== AIM OF THE TASK ==
Everything from the first line of the entries through the line containing "1024x759 pixels." is to be retyped exactly, and nothing beyond it.
────
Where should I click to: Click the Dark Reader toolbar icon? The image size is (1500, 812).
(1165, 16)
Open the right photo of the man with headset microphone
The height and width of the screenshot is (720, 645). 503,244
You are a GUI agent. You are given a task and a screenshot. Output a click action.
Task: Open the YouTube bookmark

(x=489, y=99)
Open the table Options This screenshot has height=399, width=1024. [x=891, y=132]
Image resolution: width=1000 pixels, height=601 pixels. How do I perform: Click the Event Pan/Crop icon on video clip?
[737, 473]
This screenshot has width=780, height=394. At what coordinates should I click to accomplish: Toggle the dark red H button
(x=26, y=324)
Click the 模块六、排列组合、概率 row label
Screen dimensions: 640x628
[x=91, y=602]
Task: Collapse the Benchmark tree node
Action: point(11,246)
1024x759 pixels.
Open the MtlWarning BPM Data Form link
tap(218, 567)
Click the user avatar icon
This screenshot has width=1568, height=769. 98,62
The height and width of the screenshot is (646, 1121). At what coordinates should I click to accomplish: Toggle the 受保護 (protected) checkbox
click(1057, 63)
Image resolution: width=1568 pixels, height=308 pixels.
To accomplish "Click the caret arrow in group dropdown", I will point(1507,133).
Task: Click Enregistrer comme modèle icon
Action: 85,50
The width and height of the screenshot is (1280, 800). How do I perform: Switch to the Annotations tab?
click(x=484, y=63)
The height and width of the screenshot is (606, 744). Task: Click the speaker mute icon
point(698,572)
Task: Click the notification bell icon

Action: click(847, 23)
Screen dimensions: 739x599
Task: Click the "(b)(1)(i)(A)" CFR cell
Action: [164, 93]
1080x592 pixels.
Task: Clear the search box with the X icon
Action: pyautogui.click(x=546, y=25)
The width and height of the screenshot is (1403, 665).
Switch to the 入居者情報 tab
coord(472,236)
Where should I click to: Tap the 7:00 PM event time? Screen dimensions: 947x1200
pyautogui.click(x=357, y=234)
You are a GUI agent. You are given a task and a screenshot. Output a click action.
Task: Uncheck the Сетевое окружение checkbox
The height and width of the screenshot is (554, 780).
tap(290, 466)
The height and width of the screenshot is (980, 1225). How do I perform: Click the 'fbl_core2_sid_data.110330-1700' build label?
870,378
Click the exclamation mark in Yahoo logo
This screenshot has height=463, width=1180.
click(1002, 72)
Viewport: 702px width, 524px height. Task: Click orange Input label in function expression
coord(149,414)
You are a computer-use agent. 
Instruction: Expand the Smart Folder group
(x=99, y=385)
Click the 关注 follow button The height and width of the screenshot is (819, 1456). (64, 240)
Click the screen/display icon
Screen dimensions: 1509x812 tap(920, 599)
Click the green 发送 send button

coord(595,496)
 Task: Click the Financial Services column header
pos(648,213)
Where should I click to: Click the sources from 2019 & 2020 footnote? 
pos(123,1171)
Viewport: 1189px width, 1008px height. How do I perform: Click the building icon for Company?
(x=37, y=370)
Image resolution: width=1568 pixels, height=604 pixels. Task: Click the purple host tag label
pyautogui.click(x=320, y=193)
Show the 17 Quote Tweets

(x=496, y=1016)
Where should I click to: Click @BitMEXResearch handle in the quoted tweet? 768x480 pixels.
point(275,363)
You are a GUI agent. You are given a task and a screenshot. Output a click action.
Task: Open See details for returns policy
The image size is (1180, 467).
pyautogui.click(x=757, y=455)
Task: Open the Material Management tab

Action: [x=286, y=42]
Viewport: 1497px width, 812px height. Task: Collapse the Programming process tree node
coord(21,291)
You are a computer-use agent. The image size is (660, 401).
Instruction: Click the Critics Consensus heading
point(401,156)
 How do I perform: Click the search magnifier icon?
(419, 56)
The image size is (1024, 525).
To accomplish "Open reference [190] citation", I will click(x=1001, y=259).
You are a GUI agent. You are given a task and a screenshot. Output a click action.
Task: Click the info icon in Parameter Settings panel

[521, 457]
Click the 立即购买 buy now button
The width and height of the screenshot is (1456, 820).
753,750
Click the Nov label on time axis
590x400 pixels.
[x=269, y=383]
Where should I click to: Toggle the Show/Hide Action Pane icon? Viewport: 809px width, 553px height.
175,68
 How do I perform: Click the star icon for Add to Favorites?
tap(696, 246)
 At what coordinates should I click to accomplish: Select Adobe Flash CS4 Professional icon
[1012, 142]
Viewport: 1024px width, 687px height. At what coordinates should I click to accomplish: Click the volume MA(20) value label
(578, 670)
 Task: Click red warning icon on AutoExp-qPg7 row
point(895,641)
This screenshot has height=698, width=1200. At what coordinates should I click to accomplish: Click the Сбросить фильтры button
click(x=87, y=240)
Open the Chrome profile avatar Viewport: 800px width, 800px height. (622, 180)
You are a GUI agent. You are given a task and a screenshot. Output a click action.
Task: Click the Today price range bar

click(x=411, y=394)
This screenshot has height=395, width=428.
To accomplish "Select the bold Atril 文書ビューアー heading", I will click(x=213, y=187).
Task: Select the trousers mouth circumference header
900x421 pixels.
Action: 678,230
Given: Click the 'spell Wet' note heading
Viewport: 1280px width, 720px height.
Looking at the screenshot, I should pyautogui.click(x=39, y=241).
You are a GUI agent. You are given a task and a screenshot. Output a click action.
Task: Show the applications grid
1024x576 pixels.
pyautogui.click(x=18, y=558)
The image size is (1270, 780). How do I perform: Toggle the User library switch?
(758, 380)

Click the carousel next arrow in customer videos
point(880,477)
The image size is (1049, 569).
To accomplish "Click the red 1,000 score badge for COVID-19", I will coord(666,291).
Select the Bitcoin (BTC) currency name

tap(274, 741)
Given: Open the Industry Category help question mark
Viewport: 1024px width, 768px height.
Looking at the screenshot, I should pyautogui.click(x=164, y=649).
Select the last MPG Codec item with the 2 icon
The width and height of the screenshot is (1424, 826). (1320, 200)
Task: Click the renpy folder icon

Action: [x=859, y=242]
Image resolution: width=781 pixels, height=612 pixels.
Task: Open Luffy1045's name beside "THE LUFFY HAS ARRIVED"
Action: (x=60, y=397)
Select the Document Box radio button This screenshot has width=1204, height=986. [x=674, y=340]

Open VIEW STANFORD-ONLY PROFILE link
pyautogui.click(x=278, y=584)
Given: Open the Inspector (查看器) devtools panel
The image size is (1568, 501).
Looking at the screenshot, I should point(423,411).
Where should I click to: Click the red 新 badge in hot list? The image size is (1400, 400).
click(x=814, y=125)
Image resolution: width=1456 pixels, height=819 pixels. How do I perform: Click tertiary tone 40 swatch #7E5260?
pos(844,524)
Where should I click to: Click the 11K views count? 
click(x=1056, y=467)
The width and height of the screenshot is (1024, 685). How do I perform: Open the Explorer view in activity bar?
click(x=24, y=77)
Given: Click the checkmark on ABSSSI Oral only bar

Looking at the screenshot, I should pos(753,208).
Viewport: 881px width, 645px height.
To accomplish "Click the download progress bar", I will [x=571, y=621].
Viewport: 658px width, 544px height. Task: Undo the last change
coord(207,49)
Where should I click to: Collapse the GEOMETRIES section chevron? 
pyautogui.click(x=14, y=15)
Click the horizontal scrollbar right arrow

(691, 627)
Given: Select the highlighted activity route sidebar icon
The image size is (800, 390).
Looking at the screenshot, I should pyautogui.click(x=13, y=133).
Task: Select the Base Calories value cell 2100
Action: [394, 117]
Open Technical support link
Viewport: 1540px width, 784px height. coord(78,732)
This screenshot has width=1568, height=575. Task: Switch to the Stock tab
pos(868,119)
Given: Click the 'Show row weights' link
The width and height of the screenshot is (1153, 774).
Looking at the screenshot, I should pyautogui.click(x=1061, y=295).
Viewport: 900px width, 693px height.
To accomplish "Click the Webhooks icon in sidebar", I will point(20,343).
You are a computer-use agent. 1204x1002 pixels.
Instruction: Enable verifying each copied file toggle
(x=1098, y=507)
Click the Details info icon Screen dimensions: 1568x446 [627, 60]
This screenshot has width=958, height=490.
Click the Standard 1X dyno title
────
== YOUR SOLUTION ==
Where should I click to: Click the Dark Reader toolbar icon? The image size is (1500, 812).
(1165, 16)
Open the right photo of the man with headset microphone
The height and width of the screenshot is (720, 645). 503,244
You are a GUI agent. You are given a task and a screenshot. Output a click action.
Task: Open the YouTube bookmark

(x=489, y=99)
Open the table Options This screenshot has height=399, width=1024. [x=891, y=132]
Image resolution: width=1000 pixels, height=601 pixels. How do I perform: Click the Event Pan/Crop icon on video clip?
[737, 473]
This screenshot has width=780, height=394. At what coordinates should I click to accomplish: Toggle the dark red H button
(x=26, y=324)
Click the 模块六、排列组合、概率 row label
Screen dimensions: 640x628
[x=91, y=602]
Task: Collapse the Benchmark tree node
Action: point(11,246)
1024x759 pixels.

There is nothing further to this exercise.